Task brief: Go through the data from its first line and retype each line, stopping once the line containing "Screen dimensions: 1400x867" has been retyped.

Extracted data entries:

== Segment start ==

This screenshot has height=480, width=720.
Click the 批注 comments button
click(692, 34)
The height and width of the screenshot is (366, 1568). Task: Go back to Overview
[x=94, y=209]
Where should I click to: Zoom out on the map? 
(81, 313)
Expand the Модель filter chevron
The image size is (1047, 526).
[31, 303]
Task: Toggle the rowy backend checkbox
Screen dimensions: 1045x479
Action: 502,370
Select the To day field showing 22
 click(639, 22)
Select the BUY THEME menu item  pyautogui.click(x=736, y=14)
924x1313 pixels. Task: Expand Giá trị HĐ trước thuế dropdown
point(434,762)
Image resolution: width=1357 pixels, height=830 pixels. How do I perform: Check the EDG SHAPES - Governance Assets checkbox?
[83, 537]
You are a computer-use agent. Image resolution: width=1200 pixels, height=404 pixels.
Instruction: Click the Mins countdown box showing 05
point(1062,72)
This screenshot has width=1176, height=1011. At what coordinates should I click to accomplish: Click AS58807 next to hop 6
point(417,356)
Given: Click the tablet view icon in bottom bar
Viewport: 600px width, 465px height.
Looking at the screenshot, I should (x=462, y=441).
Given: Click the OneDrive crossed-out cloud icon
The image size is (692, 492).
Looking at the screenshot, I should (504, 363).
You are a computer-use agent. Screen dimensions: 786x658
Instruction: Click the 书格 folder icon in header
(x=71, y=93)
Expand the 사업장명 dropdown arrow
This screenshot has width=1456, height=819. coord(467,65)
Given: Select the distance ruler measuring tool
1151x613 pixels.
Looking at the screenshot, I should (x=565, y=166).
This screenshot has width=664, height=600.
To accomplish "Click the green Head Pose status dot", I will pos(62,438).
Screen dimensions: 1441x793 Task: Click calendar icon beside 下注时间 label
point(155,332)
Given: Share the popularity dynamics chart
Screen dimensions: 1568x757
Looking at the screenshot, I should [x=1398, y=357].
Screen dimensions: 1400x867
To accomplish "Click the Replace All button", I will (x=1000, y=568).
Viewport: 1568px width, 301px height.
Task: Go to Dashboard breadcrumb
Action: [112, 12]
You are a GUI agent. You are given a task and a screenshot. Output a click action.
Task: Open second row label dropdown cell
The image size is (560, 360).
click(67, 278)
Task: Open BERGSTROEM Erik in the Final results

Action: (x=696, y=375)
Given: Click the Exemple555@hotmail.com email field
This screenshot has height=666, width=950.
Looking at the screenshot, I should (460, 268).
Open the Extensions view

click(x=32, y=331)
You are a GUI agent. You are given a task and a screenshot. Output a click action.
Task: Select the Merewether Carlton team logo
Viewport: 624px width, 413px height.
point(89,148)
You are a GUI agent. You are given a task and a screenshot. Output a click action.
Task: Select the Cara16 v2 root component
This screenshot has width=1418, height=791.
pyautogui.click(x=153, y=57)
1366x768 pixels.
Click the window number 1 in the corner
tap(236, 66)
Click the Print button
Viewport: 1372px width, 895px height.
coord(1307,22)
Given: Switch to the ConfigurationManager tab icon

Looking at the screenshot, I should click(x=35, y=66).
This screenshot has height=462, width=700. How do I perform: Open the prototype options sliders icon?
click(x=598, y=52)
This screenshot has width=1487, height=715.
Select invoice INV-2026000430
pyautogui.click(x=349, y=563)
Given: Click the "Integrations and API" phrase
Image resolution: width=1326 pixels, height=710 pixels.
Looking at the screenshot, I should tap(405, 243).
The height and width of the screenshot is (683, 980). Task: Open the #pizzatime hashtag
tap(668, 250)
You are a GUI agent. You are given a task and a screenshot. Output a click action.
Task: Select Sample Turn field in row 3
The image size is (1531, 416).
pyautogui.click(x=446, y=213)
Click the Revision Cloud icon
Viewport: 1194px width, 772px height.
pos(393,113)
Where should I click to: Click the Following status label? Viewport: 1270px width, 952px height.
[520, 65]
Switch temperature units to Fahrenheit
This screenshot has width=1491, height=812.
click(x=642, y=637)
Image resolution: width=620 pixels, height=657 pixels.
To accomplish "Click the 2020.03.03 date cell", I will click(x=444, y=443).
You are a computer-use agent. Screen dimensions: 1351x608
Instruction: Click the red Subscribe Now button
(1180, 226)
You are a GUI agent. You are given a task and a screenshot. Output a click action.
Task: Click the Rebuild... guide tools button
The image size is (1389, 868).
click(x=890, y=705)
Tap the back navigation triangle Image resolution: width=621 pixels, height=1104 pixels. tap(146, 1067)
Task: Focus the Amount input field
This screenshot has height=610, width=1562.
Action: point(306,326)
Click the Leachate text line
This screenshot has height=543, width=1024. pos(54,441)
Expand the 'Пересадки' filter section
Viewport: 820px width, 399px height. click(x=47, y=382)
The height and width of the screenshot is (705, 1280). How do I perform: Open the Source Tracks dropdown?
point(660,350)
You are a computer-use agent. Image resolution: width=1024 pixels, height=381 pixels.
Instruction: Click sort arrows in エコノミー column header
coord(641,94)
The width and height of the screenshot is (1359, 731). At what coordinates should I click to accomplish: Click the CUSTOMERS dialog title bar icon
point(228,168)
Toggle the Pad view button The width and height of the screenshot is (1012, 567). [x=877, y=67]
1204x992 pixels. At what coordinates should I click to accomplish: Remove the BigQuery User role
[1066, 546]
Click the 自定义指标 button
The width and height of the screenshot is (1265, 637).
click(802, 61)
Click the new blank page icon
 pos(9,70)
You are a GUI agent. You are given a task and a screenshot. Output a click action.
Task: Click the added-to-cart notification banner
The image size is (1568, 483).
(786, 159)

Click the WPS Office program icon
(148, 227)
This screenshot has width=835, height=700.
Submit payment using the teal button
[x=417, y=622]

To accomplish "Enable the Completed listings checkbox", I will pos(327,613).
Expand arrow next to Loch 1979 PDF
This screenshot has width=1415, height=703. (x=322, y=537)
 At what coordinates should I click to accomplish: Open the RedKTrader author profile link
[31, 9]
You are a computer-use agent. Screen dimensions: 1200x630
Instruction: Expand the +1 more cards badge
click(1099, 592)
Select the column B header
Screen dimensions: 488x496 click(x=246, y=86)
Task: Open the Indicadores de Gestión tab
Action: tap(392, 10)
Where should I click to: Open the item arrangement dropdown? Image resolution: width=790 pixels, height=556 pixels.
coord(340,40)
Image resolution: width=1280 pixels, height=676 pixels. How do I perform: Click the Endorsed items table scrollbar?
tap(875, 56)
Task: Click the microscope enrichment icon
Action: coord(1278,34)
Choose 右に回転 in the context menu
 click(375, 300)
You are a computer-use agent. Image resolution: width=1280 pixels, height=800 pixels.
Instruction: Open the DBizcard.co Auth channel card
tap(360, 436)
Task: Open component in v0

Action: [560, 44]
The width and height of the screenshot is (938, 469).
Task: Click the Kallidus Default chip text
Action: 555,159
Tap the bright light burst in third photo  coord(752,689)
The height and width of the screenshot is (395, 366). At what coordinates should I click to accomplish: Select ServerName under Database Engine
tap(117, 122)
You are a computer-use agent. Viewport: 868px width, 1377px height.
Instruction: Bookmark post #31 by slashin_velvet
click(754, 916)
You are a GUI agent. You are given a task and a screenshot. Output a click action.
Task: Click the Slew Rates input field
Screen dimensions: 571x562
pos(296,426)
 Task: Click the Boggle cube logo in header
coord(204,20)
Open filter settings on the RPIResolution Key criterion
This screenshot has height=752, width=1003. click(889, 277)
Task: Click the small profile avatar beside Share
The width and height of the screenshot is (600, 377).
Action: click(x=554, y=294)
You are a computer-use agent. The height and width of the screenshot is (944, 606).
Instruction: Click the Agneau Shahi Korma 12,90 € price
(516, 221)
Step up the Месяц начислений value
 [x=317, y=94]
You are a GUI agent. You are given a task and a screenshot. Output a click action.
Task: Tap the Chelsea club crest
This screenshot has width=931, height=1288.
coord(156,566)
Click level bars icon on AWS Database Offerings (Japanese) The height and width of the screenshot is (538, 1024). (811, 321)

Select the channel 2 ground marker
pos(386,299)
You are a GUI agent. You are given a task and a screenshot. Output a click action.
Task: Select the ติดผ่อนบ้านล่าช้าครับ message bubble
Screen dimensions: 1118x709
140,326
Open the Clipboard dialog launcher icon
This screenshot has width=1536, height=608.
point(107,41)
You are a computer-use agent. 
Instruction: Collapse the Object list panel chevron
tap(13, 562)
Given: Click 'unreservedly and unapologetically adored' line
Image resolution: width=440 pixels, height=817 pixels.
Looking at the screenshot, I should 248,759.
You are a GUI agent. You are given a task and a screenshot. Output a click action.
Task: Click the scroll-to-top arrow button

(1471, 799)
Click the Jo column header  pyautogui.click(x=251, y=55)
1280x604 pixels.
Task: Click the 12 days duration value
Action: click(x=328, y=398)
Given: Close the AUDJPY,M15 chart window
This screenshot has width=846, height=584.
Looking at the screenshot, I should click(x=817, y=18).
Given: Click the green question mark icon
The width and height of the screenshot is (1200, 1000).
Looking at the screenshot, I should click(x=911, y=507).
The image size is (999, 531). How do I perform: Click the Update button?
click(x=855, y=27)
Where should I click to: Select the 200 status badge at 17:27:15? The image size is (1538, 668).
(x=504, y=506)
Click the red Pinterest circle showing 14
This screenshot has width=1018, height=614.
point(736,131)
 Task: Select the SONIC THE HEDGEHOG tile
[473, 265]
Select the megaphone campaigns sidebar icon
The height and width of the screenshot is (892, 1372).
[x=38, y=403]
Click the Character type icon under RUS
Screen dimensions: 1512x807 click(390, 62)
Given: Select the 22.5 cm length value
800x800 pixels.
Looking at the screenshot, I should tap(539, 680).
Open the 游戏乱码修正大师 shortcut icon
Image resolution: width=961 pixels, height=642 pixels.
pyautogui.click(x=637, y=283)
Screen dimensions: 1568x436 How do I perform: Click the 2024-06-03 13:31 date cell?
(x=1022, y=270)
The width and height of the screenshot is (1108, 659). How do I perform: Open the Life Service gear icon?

== Segment end ==

Solution:
This screenshot has height=480, width=720.
Click the 批注 comments button
click(692, 34)
The height and width of the screenshot is (366, 1568). Task: Go back to Overview
[x=94, y=209]
Where should I click to: Zoom out on the map? 
(81, 313)
Expand the Модель filter chevron
The image size is (1047, 526).
[31, 303]
Task: Toggle the rowy backend checkbox
Screen dimensions: 1045x479
Action: 502,370
Select the To day field showing 22
 click(639, 22)
Select the BUY THEME menu item  pyautogui.click(x=736, y=14)
924x1313 pixels. Task: Expand Giá trị HĐ trước thuế dropdown
point(434,762)
Image resolution: width=1357 pixels, height=830 pixels. How do I perform: Check the EDG SHAPES - Governance Assets checkbox?
[83, 537]
You are a computer-use agent. Image resolution: width=1200 pixels, height=404 pixels.
Instruction: Click the Mins countdown box showing 05
point(1062,72)
This screenshot has width=1176, height=1011. At what coordinates should I click to accomplish: Click AS58807 next to hop 6
point(417,356)
Given: Click the tablet view icon in bottom bar
Viewport: 600px width, 465px height.
Looking at the screenshot, I should (x=462, y=441).
Given: Click the OneDrive crossed-out cloud icon
The image size is (692, 492).
Looking at the screenshot, I should (504, 363).
You are a computer-use agent. Screen dimensions: 786x658
Instruction: Click the 书格 folder icon in header
(x=71, y=93)
Expand the 사업장명 dropdown arrow
This screenshot has width=1456, height=819. coord(467,65)
Given: Select the distance ruler measuring tool
1151x613 pixels.
Looking at the screenshot, I should (x=565, y=166).
This screenshot has width=664, height=600.
To accomplish "Click the green Head Pose status dot", I will pos(62,438).
Screen dimensions: 1441x793 Task: Click calendar icon beside 下注时间 label
point(155,332)
Given: Share the popularity dynamics chart
Screen dimensions: 1568x757
Looking at the screenshot, I should [x=1398, y=357].
Screen dimensions: 1400x867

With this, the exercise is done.